Given the material below, output exactly the lines from the line with "This screenshot has width=1232, height=972." to the line with "Click inside the", both ends included, and no other lines.

——————————

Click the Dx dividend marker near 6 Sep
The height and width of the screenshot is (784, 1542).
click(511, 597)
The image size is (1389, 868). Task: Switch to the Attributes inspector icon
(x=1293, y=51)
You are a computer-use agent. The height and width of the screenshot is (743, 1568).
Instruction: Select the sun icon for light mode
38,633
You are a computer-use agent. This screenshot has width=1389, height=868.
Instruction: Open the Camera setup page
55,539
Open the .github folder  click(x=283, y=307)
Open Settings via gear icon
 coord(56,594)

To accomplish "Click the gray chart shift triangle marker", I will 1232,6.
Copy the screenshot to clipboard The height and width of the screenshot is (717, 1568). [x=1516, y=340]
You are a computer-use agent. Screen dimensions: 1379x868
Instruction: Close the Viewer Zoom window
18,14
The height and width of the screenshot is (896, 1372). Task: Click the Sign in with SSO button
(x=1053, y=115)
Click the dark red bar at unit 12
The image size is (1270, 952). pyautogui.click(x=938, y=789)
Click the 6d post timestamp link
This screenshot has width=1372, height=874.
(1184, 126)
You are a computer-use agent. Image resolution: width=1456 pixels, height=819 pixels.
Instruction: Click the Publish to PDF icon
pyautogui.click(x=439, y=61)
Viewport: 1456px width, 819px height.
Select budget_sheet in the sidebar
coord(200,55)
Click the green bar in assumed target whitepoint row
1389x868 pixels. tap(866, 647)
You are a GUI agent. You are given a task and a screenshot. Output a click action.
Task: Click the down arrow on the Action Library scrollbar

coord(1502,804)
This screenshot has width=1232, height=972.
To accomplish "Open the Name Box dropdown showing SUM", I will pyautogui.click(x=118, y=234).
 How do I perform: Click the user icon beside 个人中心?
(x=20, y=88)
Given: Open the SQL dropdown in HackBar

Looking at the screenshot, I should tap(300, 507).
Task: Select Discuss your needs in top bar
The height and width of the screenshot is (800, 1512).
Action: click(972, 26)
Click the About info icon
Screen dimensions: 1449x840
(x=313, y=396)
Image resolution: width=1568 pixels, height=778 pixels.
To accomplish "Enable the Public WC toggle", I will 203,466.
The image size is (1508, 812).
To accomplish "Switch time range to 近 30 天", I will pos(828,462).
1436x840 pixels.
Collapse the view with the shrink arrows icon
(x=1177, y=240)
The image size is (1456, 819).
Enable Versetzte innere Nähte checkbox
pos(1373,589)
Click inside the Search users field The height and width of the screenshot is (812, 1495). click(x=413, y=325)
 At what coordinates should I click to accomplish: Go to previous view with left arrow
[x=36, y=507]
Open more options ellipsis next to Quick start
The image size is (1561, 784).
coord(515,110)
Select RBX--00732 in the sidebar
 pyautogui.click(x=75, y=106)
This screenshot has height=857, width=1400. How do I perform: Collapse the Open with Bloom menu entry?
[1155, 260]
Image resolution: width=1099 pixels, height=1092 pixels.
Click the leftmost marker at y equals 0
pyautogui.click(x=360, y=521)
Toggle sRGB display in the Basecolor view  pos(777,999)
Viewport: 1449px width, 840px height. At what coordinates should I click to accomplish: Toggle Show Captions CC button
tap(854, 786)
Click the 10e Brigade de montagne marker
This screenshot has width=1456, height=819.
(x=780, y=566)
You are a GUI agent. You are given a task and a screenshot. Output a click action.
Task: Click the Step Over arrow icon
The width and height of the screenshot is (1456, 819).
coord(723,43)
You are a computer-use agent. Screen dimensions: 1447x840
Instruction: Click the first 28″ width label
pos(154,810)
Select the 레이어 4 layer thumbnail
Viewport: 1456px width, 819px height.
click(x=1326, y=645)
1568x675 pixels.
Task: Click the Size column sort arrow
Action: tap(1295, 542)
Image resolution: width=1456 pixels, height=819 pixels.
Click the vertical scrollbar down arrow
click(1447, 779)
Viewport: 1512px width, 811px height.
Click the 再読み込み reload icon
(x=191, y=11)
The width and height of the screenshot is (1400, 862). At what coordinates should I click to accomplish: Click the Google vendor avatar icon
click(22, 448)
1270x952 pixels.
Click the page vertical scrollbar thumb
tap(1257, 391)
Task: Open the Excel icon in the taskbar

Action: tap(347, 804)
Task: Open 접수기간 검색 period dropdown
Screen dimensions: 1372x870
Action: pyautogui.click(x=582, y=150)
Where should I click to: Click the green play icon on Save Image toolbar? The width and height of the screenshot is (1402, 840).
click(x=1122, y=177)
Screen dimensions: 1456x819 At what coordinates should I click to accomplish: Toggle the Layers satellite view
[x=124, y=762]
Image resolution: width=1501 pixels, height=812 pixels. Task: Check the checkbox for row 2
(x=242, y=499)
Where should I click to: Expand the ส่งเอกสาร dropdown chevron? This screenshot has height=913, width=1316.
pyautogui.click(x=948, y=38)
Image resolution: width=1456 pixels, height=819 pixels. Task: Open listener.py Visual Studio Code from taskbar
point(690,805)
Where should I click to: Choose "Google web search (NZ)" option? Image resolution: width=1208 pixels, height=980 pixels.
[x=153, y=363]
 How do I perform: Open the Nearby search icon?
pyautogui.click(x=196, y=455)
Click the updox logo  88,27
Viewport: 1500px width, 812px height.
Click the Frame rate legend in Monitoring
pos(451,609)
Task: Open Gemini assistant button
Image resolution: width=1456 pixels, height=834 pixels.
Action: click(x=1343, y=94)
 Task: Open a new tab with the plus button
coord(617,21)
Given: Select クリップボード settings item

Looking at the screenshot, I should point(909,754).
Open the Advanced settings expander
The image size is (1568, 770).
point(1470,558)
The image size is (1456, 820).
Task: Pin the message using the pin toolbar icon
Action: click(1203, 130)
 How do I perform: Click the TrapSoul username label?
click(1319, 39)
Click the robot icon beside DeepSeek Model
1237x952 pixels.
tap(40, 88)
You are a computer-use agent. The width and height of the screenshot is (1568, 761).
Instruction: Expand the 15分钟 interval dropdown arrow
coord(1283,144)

——————————

Response below:
This screenshot has width=1232, height=972.
To accomplish "Open the Name Box dropdown showing SUM", I will pyautogui.click(x=118, y=234).
 How do I perform: Click the user icon beside 个人中心?
(x=20, y=88)
Given: Open the SQL dropdown in HackBar

Looking at the screenshot, I should tap(300, 507).
Task: Select Discuss your needs in top bar
The height and width of the screenshot is (800, 1512).
Action: click(972, 26)
Click the About info icon
Screen dimensions: 1449x840
(x=313, y=396)
Image resolution: width=1568 pixels, height=778 pixels.
To accomplish "Enable the Public WC toggle", I will 203,466.
The image size is (1508, 812).
To accomplish "Switch time range to 近 30 天", I will pos(828,462).
1436x840 pixels.
Collapse the view with the shrink arrows icon
(x=1177, y=240)
The image size is (1456, 819).
Enable Versetzte innere Nähte checkbox
pos(1373,589)
Click inside the Search users field The height and width of the screenshot is (812, 1495). click(x=413, y=325)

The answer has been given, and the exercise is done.